What does it look like if we do this if
we do like an annual upfront option and
with and without a discount or raising
prices for people who, who are monthly,
but then locking in the price of their
annual, it did a pretty good job.
It sometimes it got confused as to which
number was which but then I clicked on the
analyzing tab and I don't know if you've
seen this, but like my brain broke a
little bit when I saw it because I opened
it and it was like writing Python code.
And just to be able to see, because
like, I understand the whole like prose
piece of this is that it's looking at
what the most next, you know, likely
word is, but it's like writing code.
And so there is it, I don't understand
how it could possibly do that.
CJ: Yeah, yeah, there's like, I was blown
away by that to the uh, by default, like
an LLM is like not good at math, right?
If you ask it, what is you know, if
there's three people in a room and there's
four pizzas and there's six slices, like
how many slices can each person eat or
whatever, like it can't figure that out.
just based on the things you're
giving it because it doesn't know
those exact numbers in a text that
it's read before probably like
Colin: and so what's the next
probable person, like, how many
pieces of pizza did the person eat
in a book that it read once, right?
CJ: exactly and then just spits out yeah
it'll just be like whatever whatever
number it's seen before because that's
like the token that it knows next but yeah
they're like code the code execution or
whatever i can't remember what's called
the whatever gpt4 where it will write
the code for you to answer the question
that that has been kind of like mind
blowing So yeah, this is a pretty sweet
though that the analyze the analyze step.

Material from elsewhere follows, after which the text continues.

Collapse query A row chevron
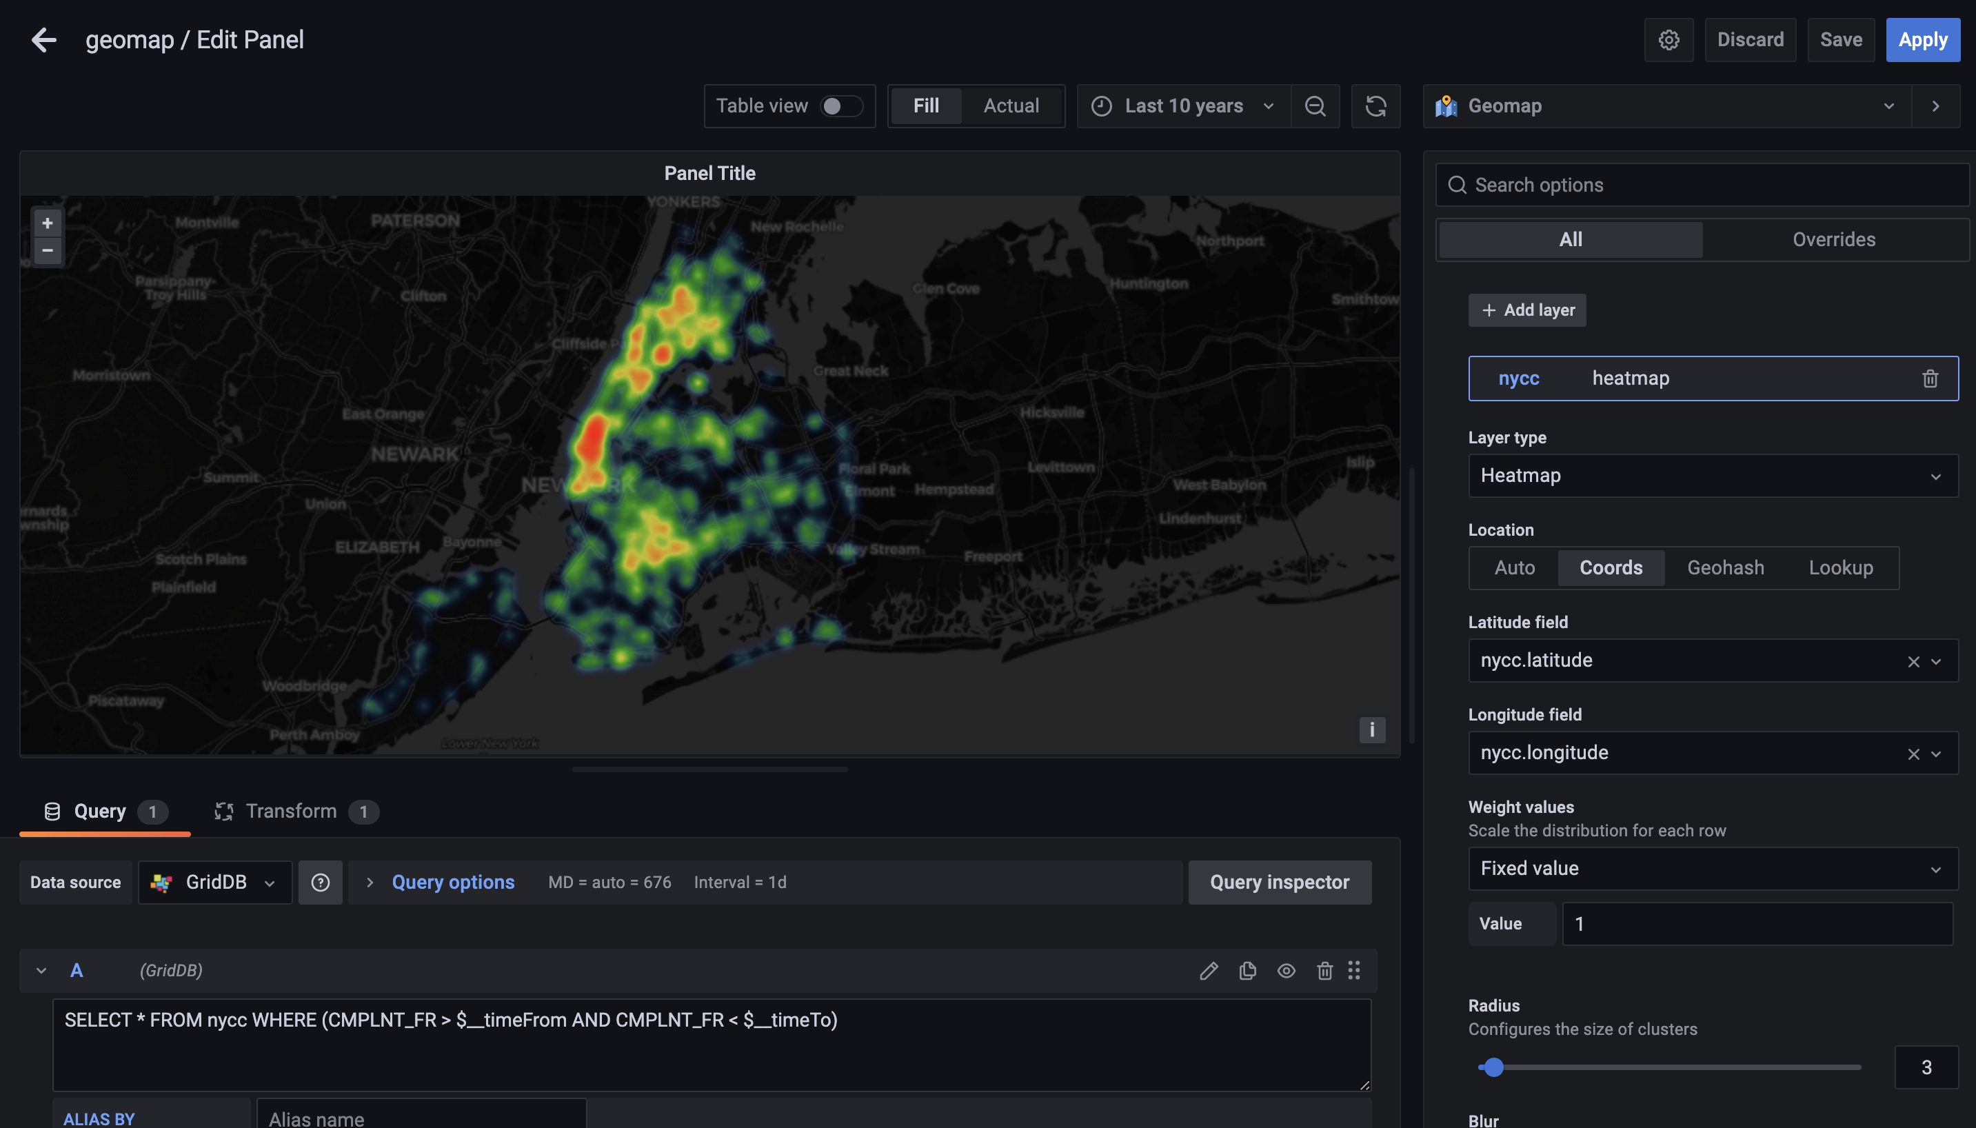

I think a lot of people are
kind of freaked out too by
what is this black box doing?
And like, what are the, yeah,
what are all the citations?
Like, where's it getting the information?
How do you make sure that you're.
Attributing your sources and then how
are you finding the answer to that?
Like, how can we check your work sort of?
And so it feels like an important step.
I think right now, if I remember
correctly, it only runs Python.
Like it only knows how to execute Python.
And.
Yeah.
So I wish it would, you could just
tell it, like write it in Ruby
and then run the Ruby, like to
figure out the answer or whatever.
So were the numbers based on the, the
numbers that you saw and the stuff
that you learned from Annie Duke's
book, do you feel like you're able to
sort of like draw a line in the sand
and say like, okay, if we make this
change, then by X day, if we don't hit.
Y number, then we'll change prices again,
or we'll kind of like re evaluate or yeah.
So like, what's your,
where are you at right now?
Mm.
Mm.
Mm.
Colin: what I, what I really
enjoyed watching the Python
do was seeing how it was.
Like it's what I would have had to
do by hand in the spreadsheet and I
was going to, and I just wanted it
faster and I wanted to run it a bunch
of different ways really quickly.
And so what was interesting is
that like we, we were under this
assumption that like raising prices
would be like a silver bullet.
And the problem with rising prices,
as most people know, is that you rock
the boat for all of your customers.
Right.
And so I was looking at it and
it's like, it's not going to make
a huge difference versus getting
like three or four more members.
So what can we do to go
get four more members?
Unfortunately, it's like four more
members at the more expensive membership.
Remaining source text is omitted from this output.